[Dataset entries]
════════════════
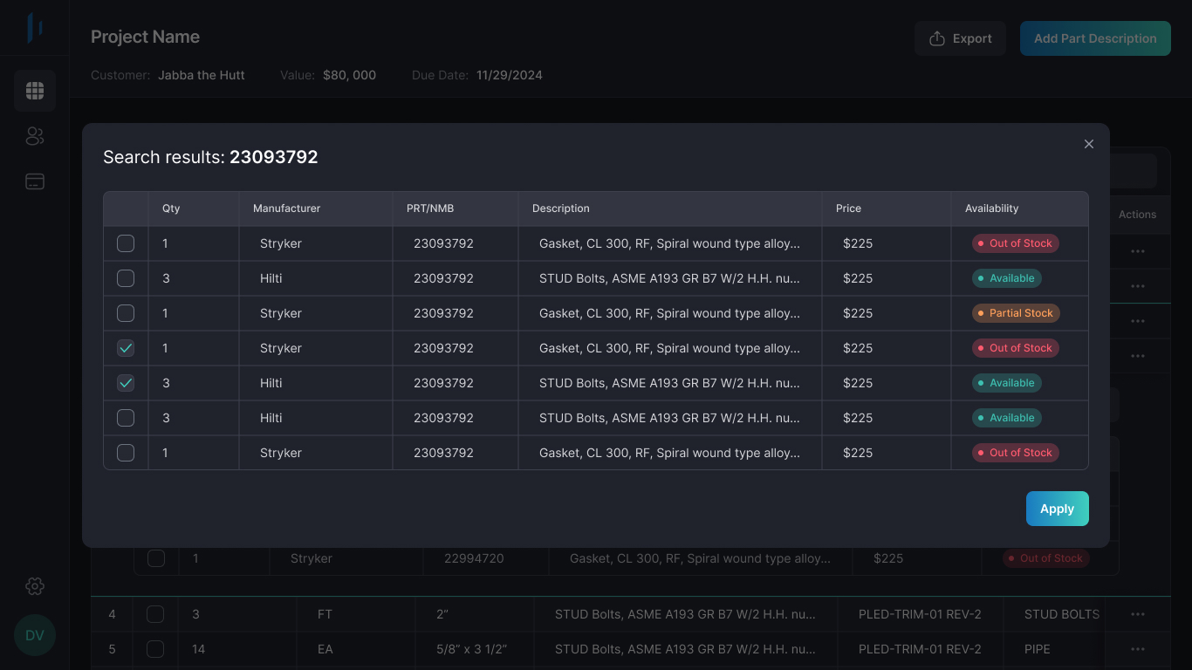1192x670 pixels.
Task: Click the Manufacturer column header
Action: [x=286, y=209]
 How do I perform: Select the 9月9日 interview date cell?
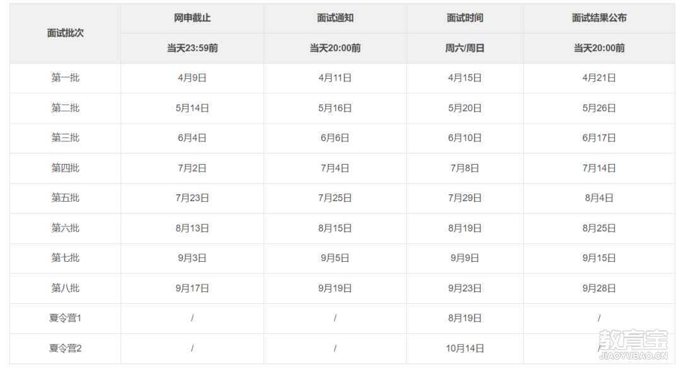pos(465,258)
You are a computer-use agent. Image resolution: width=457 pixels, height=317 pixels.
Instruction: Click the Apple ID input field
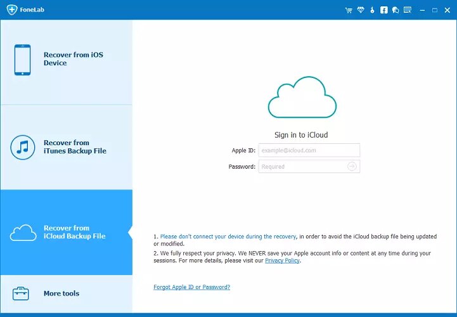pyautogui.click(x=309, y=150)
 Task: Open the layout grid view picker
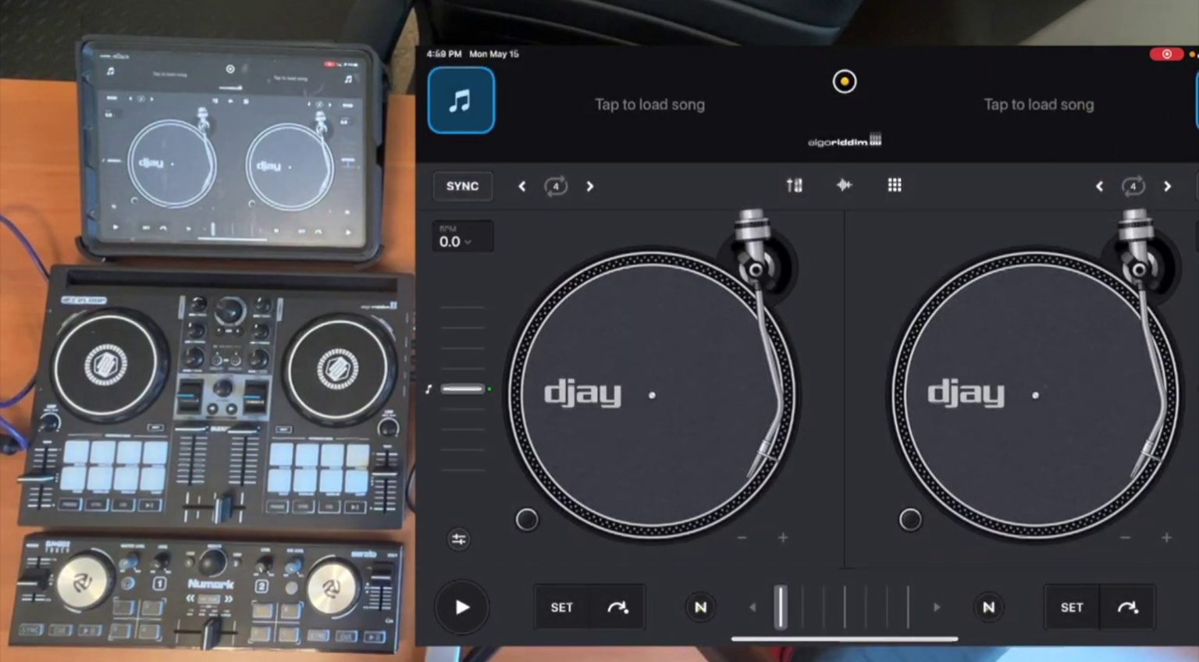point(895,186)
════════════════
▸ **Task item**
Your copy should consist solely of the lines from the line containing "How do I perform: Select" through the last line of the records above, reproduced exactly, with the pictures left out.

▸ **Solution for this problem**
 How do I perform: Select the 9月9日 interview date cell?
pos(465,258)
You are a computer-use agent. Image resolution: width=457 pixels, height=317 pixels.
Instruction: Click the Apple ID input field
pyautogui.click(x=309, y=150)
 Task: Open the layout grid view picker
point(895,186)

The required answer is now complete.